On the day of my flight from San Juan, she kissed my forehead, blessed me, and told me to bring a coat because D.C. was like an icebox in the winter. I remembered Omar’s story about the man who froze in front of the White House; but all my good dresses and white pumps were packed in a daisy-print suitcase, so Mamá Juanita gave me her green polka-dot sweater, five sizes too big. Papi pulled my suitcase from the jeep while I said good-bye to Mamá and Naranja.

“I bless you in the name of the Father, and the Son,
and the Holy Spirit.” Mamá kissed my cheeks, forehead, and chin.

I laid my face against the white of her neck. “Thank you, Mamá.”

“The next time I see you, you’ll be a
señorita
. I’m certain.” Her voice wobbled. She cleared her throat to steady it. “Don’t change too much while you’re gone, okay?”

I nodded, but didn’t dare promise. Truth was, I hoped I came back changed. More American, for sure.

She handed Naranja to me so I could say good-bye.

“It’s only a little while,” I whispered. I didn’t want him to think I’d forget him. Life had been good since he came. I’d been wrong to hate him, and was glad God didn’t grant me my prayers. “Our spirits can meet on the rainbow dream beach every night.” I kissed his head, sprouted with dark curlicues like my own. They’d grown so fast over the past four months. He grabbed my finger and held tight. I didn’t want him to let go.

“Verdita, these planes don’t wait for no one,” Papi said. He, alone, was taking me to my boarding gate. Since Mamá got better, we hadn’t really talked like we used to. He and I were different now.

“God bless you,” Mamá Juanita said, putting her hand on my cheek one last time. The smell of cocoa butter lingered.

A smiling woman in a short blue dress took my suitcase, put a tag on the handle, and gave me back another tag. They were like puzzle pieces, she said. The two fit together
so that if somebody else had a daisy-printed suitcase, I would know which was mine. My puzzle piece fit only my luggage.

“Don’t lose that ticket,” said Papi. “Keep it someplace safe and don’t let it fall out.” I pulled my gardenia journal from my bag and slid the ticket between the pages of magazine pictures, scribbled thoughts, memories, and dreams.
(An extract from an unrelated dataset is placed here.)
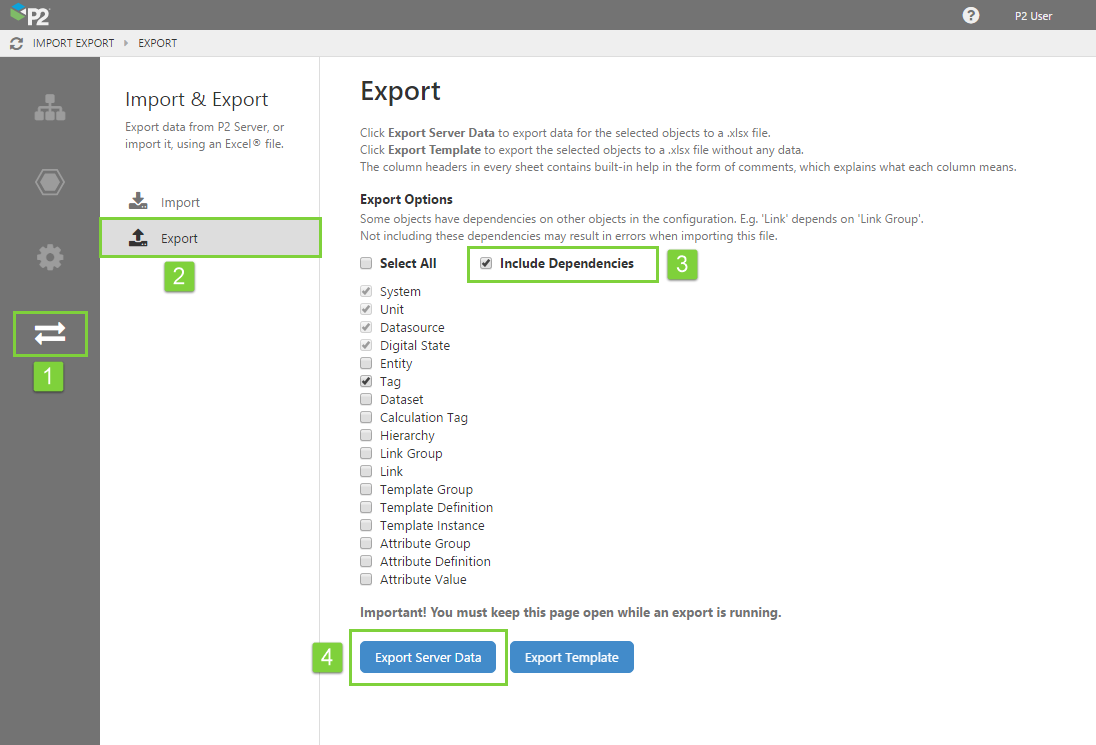Select the hierarchy icon in the left sidebar

pyautogui.click(x=49, y=107)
It was safest there.

“Do everything they tell you on the plane,” he went on, “Fasten your seat belt, and if you have to go to the bathroom, ask one of the women to take you.
Don’t
go by yourself.
Don’t
talk to any strangers. And
don’t
get up out of your seat unless it is an emergency. And remember to chew gum, otherwise your ears will hurt—you have gum?”

I nodded and showed him my box of Chiclets.
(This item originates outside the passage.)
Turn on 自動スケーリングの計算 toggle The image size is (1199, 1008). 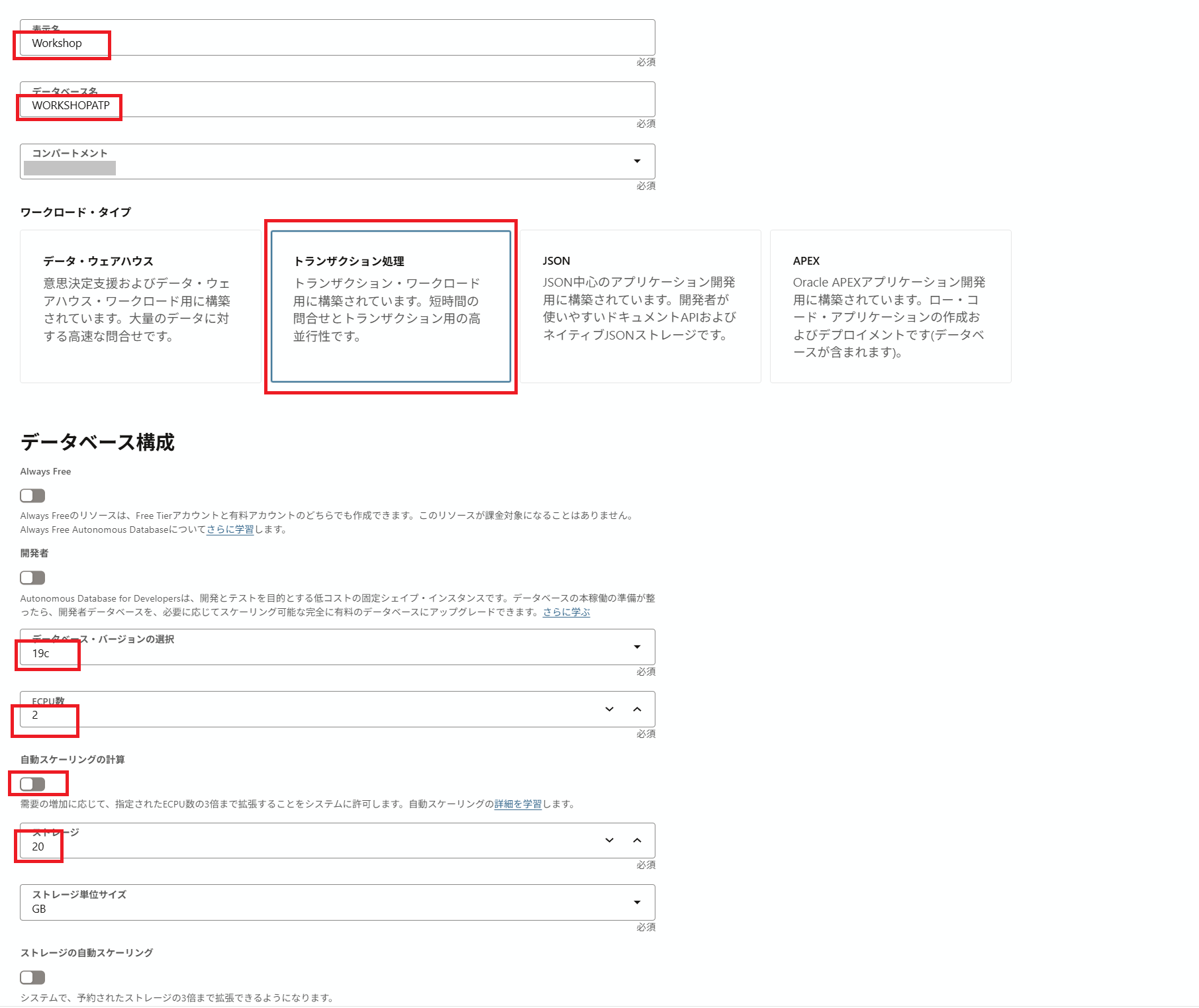tap(32, 784)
“Good—and always pray during the takeoff and the landing. Always.”

We were at my gate, but I didn’t want to go yet. We hadn’t talked about any of the important stuff like the
jíbaros
bar and the dead roosters; what they named the baby girl; his secret for peeling oranges; how to keep from forgetting Puerto Rico and …

“Verdita …” Papi’s voice trailed off raspy, like he’d swallowed burnt
chicharrones
. “Here.” He pulled an extralarge sesame seed bar from his pocket, the size he only bought on birthdays and holidays. “I know how you like these. And you deserve it.” He looked down at the candy stretched out to me.

I thought he wanted me to take it, so I tried. But he didn’t let go. Instead, he leaned forward and kissed the point where my hair stopped and my face started.

“Mieja
.” He stayed close for a moment.

I didn’t want him to ever pull away, but he did.

“When you arrive, Tío Orlando will be waiting for you. Look for him. Okay?”

“Sí”
I said. My voice was small. I tried to make it bigger. “Papi—”

“You have everything.”

“Sí, pero Papi


I began.

“English, Verdita. People won’t understand you. They’ll take you as ignorant. You must show these Americans that you are a smart girl. A Boricua! So only English in the States. You can speak Spanish when you’re with the family.”

I didn’t argue. There was too much I wanted to say, and not much time.

“Get out your ticket. Hurry now,” Papi said. My hands shook. “Give it to the lady, and she’ll show you to your seat.” His body stiffened; his cheeks barely moved when he spoke, and his eyes stayed away from mine. I couldn’t stand it.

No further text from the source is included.